That helpful AI assistant you’ve been using to draft emails, brainstorm ideas, and solve problems? It might know more about you than your closest colleague.

Recent research from Surfshark analyzed the data collection practices of the top AI chatbots, and the results should give every knowledge worker pause. These tools we’ve embraced for productivity are quietly gathering extensive information about us. And not all of them handle that data responsibly.

Here’s what every professional needs to know about the privacy trade-offs hiding behind those helpful chat interfaces.

The Data Collection Reality Check

Every single AI chatbot analyzed collects user data. That’s not necessarily surprising, but the scope might be. On average, these apps collect 13 different types of data out of 35 possible categories. Nearly half track your location, and about 30% actively track your behavior for advertising purposes.

Think about what you’ve shared with your AI assistant lately. Project details, client information, strategic thinking, personal work challenges… all of this becomes part of the data these platforms collect and store.

Meta AI: The Data Vacuum

Meta AI stands out as the most aggressive data collector, gathering 32 out of 35 possible data types. That’s over 90% of everything it could potentially collect about you. It’s the only platform collecting financial information, health and fitness data, and what Apple classifies as “sensitive information”, including racial or ethnic data, political opinions, and even biometric information.

If you’re using Meta AI for work tasks, consider that it’s also collecting data specifically to display third-party ads and share information with advertisers. Up to 24 different data types could be used for these commercial purposes.

Google Gemini: The Location Tracker

Google Gemini collects 22 unique data types, including precise location data. This means it potentially knows not just what you’re working on, but where you’re working on it. For professionals who travel for business or work with sensitive client information, this level of location tracking raises serious questions about operational security.

Gemini also collects contact information, search history, browsing history, and user content. When you’re using it to research competitors, draft sensitive communications, or explore strategic initiatives, all of that activity becomes part of Google’s data ecosystem.

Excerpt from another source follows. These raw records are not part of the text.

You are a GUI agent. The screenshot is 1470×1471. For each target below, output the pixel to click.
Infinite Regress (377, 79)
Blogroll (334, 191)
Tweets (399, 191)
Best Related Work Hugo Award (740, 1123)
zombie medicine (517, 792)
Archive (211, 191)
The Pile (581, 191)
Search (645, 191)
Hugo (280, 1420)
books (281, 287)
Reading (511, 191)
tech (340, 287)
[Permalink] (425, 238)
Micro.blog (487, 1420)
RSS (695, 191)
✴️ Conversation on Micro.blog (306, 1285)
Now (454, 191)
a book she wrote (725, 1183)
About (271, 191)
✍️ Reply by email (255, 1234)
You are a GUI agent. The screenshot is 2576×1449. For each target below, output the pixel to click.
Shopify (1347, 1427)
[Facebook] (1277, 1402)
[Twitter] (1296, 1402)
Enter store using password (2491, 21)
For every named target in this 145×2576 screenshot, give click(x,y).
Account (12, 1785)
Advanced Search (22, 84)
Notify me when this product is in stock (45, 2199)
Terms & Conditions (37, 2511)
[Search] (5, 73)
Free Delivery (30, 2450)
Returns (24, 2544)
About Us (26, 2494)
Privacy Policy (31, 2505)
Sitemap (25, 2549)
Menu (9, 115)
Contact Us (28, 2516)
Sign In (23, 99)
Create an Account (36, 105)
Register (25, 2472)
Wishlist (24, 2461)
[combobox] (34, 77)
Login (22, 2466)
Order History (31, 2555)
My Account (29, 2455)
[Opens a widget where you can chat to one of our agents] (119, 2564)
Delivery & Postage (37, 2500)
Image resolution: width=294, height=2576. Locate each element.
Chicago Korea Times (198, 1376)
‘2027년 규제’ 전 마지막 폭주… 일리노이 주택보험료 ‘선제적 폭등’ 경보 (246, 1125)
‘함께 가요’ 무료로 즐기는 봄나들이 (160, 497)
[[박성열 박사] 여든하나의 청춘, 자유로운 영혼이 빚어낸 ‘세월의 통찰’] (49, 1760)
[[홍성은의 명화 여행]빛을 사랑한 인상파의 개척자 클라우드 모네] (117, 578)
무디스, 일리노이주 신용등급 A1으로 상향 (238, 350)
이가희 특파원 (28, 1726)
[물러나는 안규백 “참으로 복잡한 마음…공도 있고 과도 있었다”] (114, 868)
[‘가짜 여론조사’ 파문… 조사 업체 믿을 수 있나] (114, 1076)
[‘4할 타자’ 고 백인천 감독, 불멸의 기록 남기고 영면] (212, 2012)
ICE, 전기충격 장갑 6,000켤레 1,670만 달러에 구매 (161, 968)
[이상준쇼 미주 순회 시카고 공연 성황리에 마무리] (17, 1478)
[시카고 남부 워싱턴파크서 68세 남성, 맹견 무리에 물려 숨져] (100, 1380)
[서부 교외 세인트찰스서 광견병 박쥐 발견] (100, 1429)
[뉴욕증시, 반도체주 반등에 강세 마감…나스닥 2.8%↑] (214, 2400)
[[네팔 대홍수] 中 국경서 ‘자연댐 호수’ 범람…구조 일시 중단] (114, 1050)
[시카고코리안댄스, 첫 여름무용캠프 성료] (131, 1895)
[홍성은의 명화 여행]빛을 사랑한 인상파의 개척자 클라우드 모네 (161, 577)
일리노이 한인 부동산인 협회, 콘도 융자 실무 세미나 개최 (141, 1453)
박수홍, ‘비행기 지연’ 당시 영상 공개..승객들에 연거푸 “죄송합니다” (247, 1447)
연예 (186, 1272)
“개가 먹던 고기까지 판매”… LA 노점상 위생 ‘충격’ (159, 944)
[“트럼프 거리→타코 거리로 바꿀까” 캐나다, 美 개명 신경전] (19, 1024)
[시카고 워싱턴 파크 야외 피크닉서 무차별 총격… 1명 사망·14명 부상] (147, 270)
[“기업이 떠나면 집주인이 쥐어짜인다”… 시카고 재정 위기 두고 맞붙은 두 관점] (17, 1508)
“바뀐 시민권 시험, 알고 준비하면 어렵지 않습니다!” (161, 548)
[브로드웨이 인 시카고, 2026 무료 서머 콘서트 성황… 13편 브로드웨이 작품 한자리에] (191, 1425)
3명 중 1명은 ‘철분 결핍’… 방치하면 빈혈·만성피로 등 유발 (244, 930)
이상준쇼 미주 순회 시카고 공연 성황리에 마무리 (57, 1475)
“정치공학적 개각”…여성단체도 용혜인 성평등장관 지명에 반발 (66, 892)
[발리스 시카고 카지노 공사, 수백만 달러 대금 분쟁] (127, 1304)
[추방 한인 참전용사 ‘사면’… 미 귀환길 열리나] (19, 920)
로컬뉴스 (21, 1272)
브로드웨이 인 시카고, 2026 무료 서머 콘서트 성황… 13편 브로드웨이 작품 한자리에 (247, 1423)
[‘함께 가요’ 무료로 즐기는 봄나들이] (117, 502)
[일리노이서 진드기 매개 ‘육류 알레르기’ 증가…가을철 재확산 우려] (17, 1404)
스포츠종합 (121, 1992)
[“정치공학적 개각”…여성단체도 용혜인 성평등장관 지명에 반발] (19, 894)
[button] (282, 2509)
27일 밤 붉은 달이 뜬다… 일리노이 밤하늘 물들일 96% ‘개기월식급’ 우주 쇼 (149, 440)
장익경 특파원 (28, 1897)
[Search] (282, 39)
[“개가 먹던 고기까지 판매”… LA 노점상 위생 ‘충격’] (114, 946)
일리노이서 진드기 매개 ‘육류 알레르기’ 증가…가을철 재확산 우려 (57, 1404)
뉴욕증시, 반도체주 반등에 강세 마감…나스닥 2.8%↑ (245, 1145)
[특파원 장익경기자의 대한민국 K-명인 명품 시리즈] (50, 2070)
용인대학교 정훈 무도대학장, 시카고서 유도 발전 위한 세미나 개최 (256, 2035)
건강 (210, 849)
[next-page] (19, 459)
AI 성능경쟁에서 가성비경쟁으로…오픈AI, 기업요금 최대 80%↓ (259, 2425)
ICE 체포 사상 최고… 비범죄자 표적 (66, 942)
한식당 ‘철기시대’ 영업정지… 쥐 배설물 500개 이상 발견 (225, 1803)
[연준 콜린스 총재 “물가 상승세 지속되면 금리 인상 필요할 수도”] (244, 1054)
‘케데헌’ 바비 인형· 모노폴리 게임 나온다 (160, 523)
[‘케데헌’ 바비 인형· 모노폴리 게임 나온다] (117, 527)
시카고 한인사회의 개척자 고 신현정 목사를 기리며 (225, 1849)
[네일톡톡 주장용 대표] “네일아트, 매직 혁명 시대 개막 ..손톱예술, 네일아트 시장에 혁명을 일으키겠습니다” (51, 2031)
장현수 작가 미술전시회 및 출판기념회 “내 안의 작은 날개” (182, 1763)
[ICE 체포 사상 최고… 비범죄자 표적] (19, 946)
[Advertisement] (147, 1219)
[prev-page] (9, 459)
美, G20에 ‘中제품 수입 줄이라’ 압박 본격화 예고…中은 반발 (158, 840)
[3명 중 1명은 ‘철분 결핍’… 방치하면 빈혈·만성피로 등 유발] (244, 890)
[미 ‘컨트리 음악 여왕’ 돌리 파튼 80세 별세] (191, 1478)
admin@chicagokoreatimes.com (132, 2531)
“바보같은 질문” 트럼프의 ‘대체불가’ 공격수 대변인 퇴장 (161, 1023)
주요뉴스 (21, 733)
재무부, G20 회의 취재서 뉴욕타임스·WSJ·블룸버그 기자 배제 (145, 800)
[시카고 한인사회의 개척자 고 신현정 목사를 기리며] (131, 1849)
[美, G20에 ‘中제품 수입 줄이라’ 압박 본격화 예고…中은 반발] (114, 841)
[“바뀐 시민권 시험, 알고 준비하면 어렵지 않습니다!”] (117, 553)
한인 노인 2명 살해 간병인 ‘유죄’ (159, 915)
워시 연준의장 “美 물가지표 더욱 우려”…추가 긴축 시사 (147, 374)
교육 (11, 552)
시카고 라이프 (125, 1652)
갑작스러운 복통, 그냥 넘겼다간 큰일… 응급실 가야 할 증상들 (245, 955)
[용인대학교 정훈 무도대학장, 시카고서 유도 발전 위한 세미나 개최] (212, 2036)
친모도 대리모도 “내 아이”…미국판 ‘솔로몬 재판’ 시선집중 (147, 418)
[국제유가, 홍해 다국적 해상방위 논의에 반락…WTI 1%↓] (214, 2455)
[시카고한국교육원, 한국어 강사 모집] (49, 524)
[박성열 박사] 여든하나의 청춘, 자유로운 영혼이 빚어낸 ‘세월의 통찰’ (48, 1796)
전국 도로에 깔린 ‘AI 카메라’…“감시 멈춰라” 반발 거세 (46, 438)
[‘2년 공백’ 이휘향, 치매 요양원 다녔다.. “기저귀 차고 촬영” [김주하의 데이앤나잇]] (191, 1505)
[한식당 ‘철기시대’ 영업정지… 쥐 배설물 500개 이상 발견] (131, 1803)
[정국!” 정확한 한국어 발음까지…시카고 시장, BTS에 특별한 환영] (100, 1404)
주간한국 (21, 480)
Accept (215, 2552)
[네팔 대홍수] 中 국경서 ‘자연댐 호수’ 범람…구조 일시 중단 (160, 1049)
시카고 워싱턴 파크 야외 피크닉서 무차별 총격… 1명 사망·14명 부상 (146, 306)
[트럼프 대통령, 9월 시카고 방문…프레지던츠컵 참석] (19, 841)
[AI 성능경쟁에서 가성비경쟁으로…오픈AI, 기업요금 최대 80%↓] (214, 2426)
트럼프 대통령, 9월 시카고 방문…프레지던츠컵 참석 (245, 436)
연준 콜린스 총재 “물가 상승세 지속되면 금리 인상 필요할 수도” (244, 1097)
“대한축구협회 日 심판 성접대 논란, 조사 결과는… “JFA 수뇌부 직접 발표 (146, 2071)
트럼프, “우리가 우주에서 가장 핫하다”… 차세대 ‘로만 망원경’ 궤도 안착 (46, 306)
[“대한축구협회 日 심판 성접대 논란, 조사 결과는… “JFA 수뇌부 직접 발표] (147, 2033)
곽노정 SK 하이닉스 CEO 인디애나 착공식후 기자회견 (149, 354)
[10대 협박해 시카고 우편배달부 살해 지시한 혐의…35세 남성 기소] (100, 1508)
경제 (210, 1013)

ChatGPT: The Middle Ground

ChatGPT collects 10 types of data, significantly less than Meta AI or Gemini. It focuses on contact information, user content, identifiers, usage data, and diagnostics, while avoiding third-party advertising within the app.

The Enterprise Risk Factor

For knowledge workers, the privacy implications extend beyond personal concerns. When you use these tools for work, you’re potentially exposing:

• Confidential client strategies and financial projections
• Proprietary research and competitive intelligence
• Internal merger and acquisition discussions
• Strategic planning documents and market analysis
• Board-level communications and executive decision-making processes
• Detailed customer data and sales pipeline information

Imagine uploading a competitive analysis document to get AI help with strategic recommendations, only to discover later that your market research is now part of a training dataset accessible to competitors. Or consider what happens when an AI platform with advertising partnerships suddenly has access to your confidential merger discussions, client acquisition strategies, or proprietary methodologies. These aren’t hypothetical risks. They’re the reality of using consumer AI tools for enterprise work.

Making Smarter Choices

Not all AI assistants are created equal from a privacy perspective. Here’s how to evaluate your options:

• Look for platforms that limit data collection. ChatGPT’s approach of collecting fewer data types while still providing robust functionality shows it’s possible to balance utility with privacy.
• Understand retention policies. Some platforms delete conversations after set periods, while others store them indefinitely. Know which category your preferred tool falls into.
• Check for tracking and advertising use. Several platforms use your data for targeted advertising or share it with data brokers. If you’re using AI for sensitive work discussions, these practices create unnecessary risk.
• Consider enterprise-specific solutions. Many AI providers offer business plans with enhanced privacy protections and data handling agreements that consumer versions lack.

Practical Steps for Immediate Protection

Start by auditing your current AI tool usage. What platforms are you using, and what type of information have you shared? Review the privacy settings available and enable the most restrictive options that still allow for productive use.

For ongoing work, consider using temporary or incognito modes when available. ChatGPT’s temporary chat feature, for example, provides much of the utility without long-term data retention.

When possible, anonymize the information you share. Instead of using real client names or specific project details, use placeholders or generic examples that still allow the AI to provide helpful guidance without exposing sensitive information.

The Bigger Picture

As AI becomes more integrated into our daily work, the privacy decisions we make today will shape our professional data security for years to come. The convenience these tools provide is undeniable, but understanding the true cost of that convenience is essential for making informed choices.

Your professional conversations deserve the same consideration you’d give to any other confidential business communication. Choose your AI assistant accordingly. If your organization offers an internal AI chatbot, use that for anything work-related.